For the positive electrode material used for the non-aqueous electrolyte secondary battery of the present invention, there can be used a lithium-containing or lithium-free compound. Examples thereof include LixCoO2, LixNiO2, LixMnO2, LixMn+yO4, LixCoyNi1−yO2, LixCoyM1−yOz, LixNi1−yOz, LixMn2O4, and LixMn2−yMyO4. Herein, M is at least one selected from the group consisting of Na, Mg, Sc, Y, Mn, Fe, Co, Ni, Cu, Zn, Al, Cr, Pb, Sb and B; x is 0 to 1.2; y is 0 to 0.9; and z is 2.0 to 2.3. The above x value is a value before starting charge or discharge, and increases or decreases when the battery is charged or discharged.

In addition to the above compounds, there can be also used the other positive electrode materials such as transition metal chalcogenides; vanadium oxides and their lithium compounds; niobium oxides and their lithium compounds; conjugated polymers including an organic conductive substance; and chevrel phase compounds. Also, a plurality of different positive electrode materials can be mixed for use.

The present invention is applicable to non-aqueous electrolyte secondary batteries having shapes such as flat and coin shapes, and however, the present invention is not particularly limited thereto.

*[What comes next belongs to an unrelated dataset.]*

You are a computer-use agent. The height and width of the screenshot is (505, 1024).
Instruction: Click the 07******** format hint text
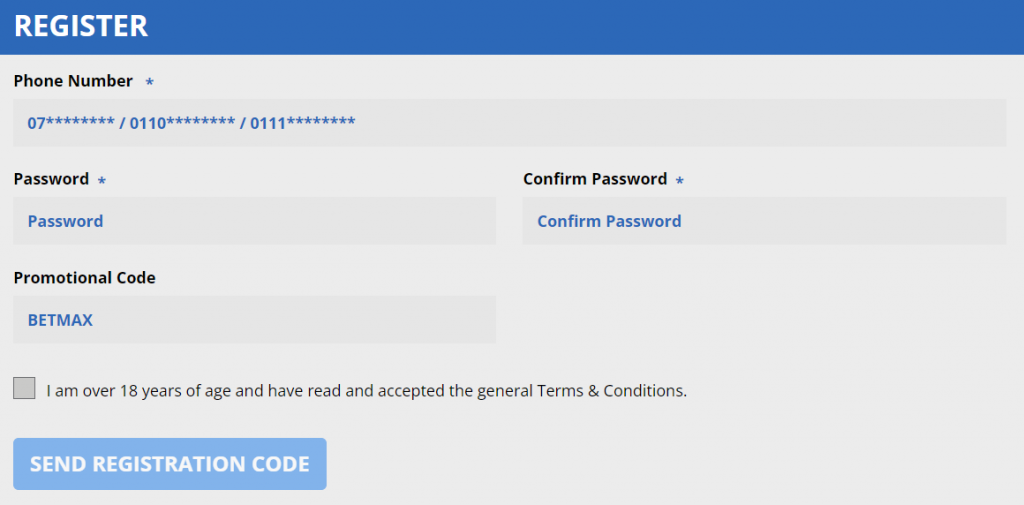(70, 123)
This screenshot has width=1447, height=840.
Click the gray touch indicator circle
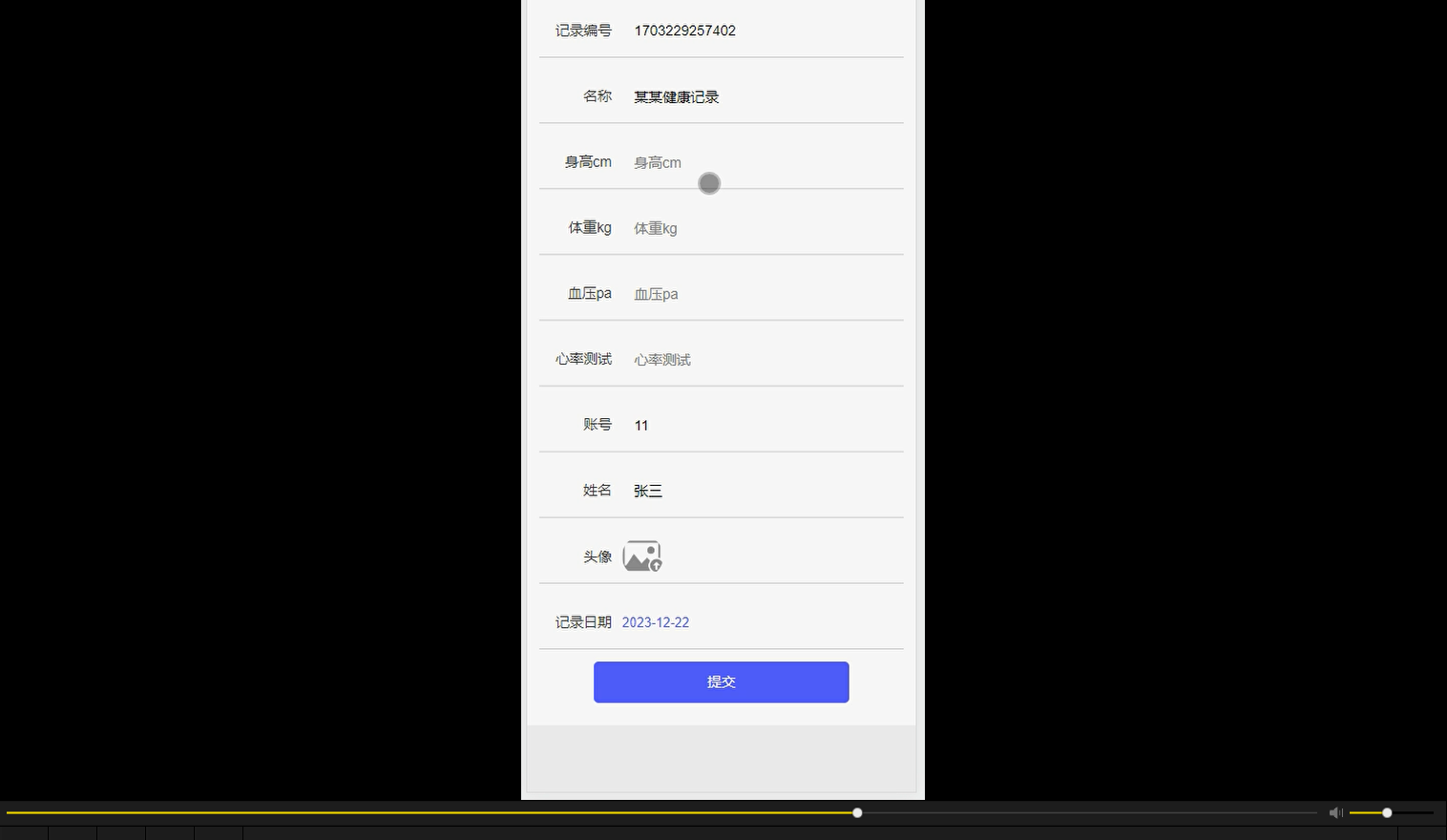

Hereinafter, preferred examples of the present invention will be described. However, the present invention is not limited to these examples.

EXAMPLES

In the following examples, a negative electrode active material was produced by a mechanical alloying method as a dry method such as a vibration ball mill. The negative electrode active material was wet-ground by using a ball mill.

The particle size of the ground negative electrode active material particles was measured by a particle size distribution analyzer utilizing laser scattering. The particle size expresses the typical size of irregular-shape particles. Examples of the expressing methods thereof include circle equivalent diameter and Feret diameter. The particle size distribution can be measured by using microtracking or particle image analysis.

The microtracking irradiates a powder dispersed in a dispersion medium such as water with laser beams to examine their diffraction. Thereby, the mean particle size (D50: the center particle size of the particle size distribution), and the 10% diameter (D10) and 90% diameter (D90) of the volume cumulative particle size distribution which represent the distribution of the secondary particle size can be measured. Besides the laser scattering, the particle size distribution can also be determined by processing the observed image obtained by scanning electron microscope (SEM).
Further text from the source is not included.